TRY IT => Word for word, quote the lines from the one containing "Where should I" to the end of the entries below, including both. Leave pictures out.

Saved data entries:
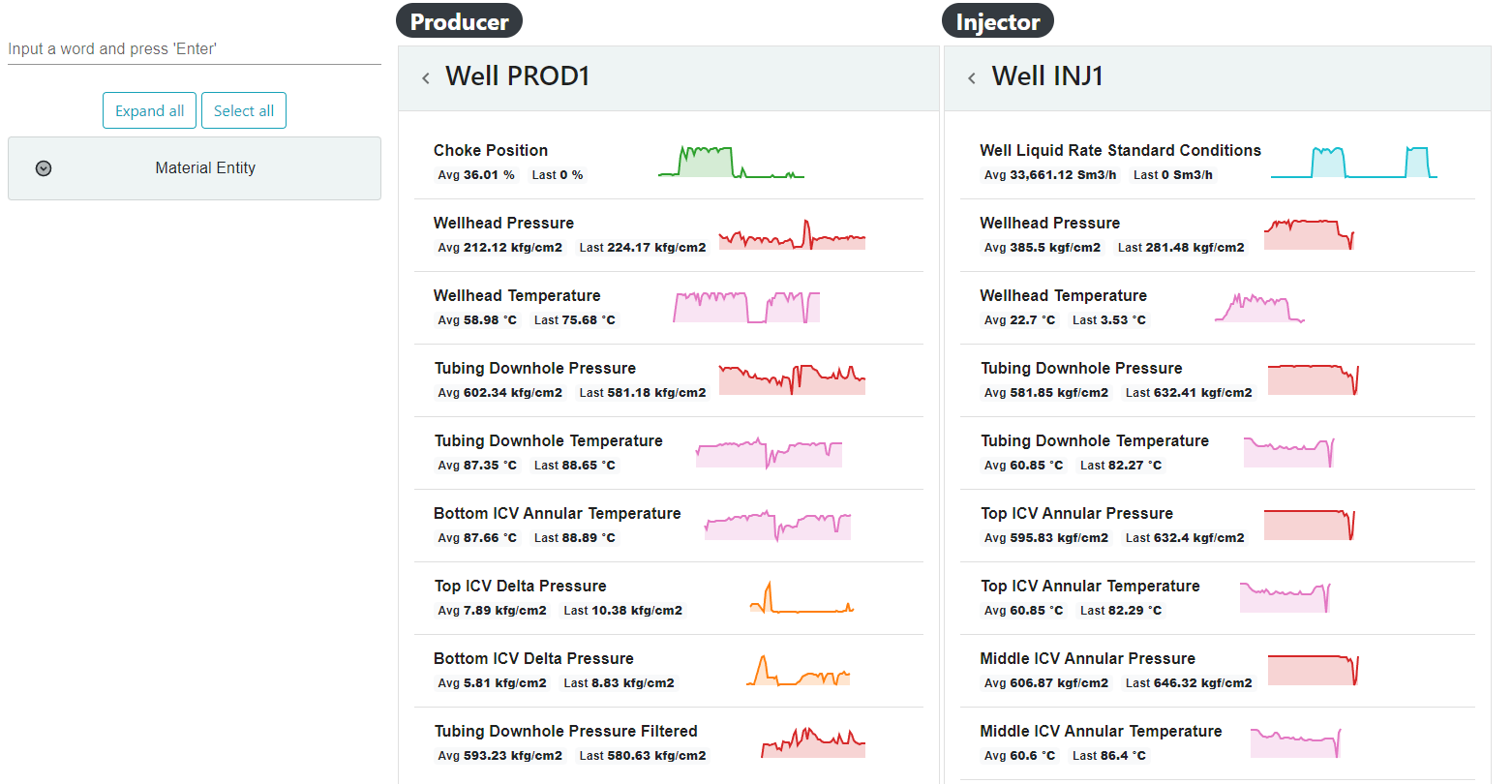Select the Injector tab label
Image resolution: width=1512 pixels, height=784 pixels.
(997, 22)
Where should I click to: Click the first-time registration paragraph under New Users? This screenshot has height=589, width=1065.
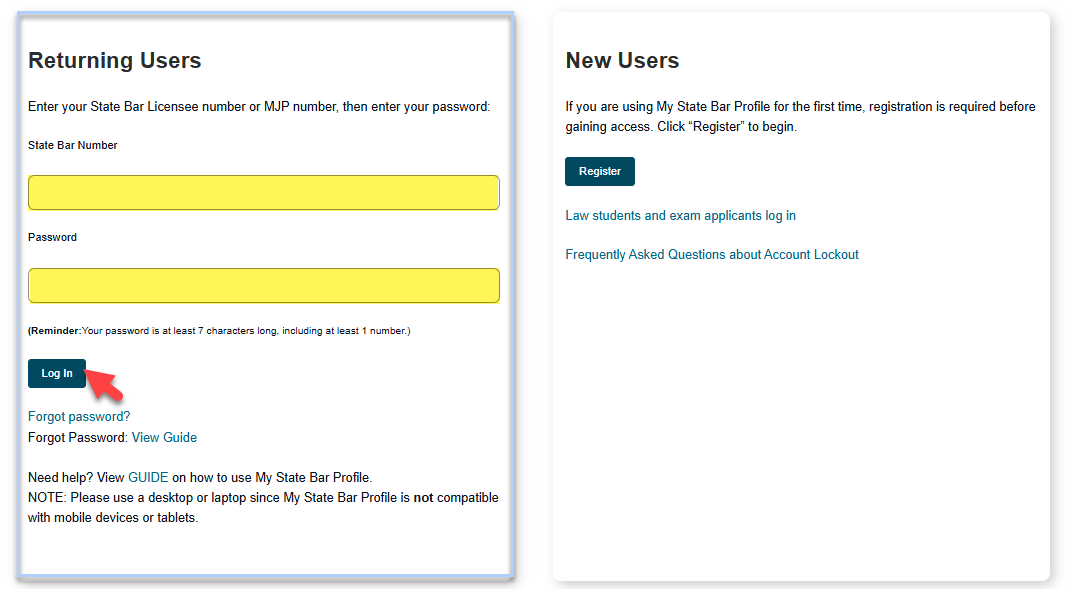(x=800, y=116)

RESULT OF THE EXERCISE =>
Where should I click to: Click the first-time registration paragraph under New Users? This screenshot has height=589, width=1065.
(x=800, y=116)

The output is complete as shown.